═══ Records to use

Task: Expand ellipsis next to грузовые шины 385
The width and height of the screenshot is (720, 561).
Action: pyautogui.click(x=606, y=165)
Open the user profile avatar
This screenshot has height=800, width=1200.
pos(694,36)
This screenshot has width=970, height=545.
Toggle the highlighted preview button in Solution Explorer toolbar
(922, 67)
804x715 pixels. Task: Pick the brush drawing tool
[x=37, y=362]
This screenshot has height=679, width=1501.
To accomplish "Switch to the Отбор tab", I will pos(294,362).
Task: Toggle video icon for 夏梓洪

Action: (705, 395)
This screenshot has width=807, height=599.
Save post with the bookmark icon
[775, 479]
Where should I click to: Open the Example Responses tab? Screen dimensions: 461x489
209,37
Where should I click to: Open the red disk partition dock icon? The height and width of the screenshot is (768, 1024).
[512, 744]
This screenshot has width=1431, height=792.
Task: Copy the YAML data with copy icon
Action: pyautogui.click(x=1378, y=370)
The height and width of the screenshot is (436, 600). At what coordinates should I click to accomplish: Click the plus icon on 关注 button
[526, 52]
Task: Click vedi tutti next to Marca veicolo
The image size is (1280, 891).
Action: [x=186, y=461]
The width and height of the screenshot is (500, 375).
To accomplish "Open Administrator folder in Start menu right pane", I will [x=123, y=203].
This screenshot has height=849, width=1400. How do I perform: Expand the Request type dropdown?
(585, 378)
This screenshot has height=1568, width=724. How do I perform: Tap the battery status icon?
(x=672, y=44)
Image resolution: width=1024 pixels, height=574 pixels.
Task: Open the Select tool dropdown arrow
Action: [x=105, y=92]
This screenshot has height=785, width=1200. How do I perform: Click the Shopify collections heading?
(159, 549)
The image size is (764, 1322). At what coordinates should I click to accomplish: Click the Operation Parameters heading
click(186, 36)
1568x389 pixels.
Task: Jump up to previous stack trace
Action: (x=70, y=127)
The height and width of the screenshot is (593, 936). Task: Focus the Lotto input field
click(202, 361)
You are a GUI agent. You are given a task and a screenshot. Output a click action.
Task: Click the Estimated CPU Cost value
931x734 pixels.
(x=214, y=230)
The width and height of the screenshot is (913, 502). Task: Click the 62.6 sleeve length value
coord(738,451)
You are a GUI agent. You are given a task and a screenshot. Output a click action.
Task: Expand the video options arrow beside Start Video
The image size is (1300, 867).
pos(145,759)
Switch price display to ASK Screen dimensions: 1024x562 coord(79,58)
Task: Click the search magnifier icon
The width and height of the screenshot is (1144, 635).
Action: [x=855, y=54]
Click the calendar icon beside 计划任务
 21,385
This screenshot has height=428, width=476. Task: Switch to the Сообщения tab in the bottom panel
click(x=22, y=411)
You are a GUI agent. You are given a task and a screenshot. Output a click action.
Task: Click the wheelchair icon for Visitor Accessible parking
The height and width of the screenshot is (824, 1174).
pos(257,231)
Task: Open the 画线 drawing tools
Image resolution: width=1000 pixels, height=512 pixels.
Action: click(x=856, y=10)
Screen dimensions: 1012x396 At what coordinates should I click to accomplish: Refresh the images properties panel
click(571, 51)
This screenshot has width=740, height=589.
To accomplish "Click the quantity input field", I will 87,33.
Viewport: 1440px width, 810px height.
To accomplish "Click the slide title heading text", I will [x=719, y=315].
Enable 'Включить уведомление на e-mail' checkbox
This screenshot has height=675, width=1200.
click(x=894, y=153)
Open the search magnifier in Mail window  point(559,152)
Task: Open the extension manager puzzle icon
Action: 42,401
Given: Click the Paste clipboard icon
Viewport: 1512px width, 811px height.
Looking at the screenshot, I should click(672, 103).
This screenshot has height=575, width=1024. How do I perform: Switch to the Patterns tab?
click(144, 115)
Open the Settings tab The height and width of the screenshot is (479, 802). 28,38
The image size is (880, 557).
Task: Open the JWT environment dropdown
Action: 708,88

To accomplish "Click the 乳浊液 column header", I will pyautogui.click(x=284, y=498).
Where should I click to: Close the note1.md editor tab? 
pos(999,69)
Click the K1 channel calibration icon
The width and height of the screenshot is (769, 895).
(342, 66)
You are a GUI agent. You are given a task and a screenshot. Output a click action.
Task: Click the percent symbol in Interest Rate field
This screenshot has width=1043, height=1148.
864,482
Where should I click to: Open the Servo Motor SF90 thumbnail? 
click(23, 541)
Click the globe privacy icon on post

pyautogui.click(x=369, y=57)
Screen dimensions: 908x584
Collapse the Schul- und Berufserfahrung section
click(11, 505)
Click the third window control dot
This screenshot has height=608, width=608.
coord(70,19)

══════

• **Task goal**:
Lines holding the word "will" in the records above: how many are there? Answer with the number only.

• **Solution to the exercise**:
5